Researchers from the University of Cambridge and ETH Zurich created a ‘mother’ robot arm that is able to design, build and test 'baby' robots before using the results to improve the performance of the next generation by retaining useful traits and discarding disadvantageous ones.
The entire system operates without human intervention or computer simulation beyond an initial command to build a robot capable of movement at the fastest speed possible from between one and five plastic cubes with a small motor inside.
The team conducted five experiments, in which ten generations of ten children were created by the mother robot, and the 'fittest' individual in the final generation moved twice the distance of the first before its power ran out.
“Natural selection is basically reproduction, assessment, reproduction, assessment and so on,” said lead researcher Dr Fumiya Iida, from Cambridge. “That’s essentially what this robot is doing – we can actually watch the improvement and diversification of the species.”
In a paper published in the open access journal PLOS One today, the researchers describe how each baby robot has a unique ‘genome’ made up of a combination of between one and five different genes, that contains all of the information about the child’s shape, construction and motor commands.
The genomes of the fastest individuals in each generation remained unchanged in the next generation, while those of the less successful children were subjected to 'mutation’ - where components of one gene are modified or single genes are added or deleted - and ‘crossover’ - where genes from two individuals are merged.
“One of the big questions in biology is how intelligence came about – we’re using robotics to explore this mystery,” said Iida. “We think of robots as performing repetitive tasks, and they’re typically designed for mass production instead of mass customisation, but we want to see robots that are capable of innovation and creativity.”

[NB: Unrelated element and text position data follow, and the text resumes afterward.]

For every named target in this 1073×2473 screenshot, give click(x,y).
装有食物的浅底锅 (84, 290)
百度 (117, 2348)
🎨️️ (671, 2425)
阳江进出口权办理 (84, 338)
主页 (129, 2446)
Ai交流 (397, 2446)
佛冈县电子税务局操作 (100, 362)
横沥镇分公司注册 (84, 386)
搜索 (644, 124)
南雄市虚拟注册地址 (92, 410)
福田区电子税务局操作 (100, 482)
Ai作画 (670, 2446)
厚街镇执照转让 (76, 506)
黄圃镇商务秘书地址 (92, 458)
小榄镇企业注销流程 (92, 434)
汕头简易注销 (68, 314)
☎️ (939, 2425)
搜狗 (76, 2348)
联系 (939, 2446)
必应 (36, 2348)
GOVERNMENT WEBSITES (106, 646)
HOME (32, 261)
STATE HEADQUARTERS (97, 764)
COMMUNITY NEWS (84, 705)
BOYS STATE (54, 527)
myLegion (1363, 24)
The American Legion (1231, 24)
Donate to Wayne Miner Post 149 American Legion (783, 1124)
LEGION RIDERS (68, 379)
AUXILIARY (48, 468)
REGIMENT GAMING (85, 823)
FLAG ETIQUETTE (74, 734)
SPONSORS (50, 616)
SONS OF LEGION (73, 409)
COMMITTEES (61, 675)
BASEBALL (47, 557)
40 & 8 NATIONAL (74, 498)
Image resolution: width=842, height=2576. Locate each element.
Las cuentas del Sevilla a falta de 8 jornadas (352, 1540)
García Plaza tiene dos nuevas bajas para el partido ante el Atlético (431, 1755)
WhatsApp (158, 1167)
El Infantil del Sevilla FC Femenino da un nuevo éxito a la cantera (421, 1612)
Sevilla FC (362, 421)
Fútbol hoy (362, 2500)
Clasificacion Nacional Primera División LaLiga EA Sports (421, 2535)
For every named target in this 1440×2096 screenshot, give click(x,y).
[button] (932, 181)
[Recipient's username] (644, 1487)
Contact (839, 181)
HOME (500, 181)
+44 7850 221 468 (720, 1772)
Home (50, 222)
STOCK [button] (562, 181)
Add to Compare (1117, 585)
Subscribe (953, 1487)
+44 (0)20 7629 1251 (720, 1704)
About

Most of the work in the growing field of evolutionary robotics is done using computer simulation as they can create thousands of possibilities in a short amount of time, but the Cambridge team says there is often a mismatch between simulated and real-world behaviour.
With each baby robot taken roughly 10 minutes to design, build and test, however, Iida says in future the team may use a computer simulation to pre-select the most promising candidates before using real-world models for actual testing.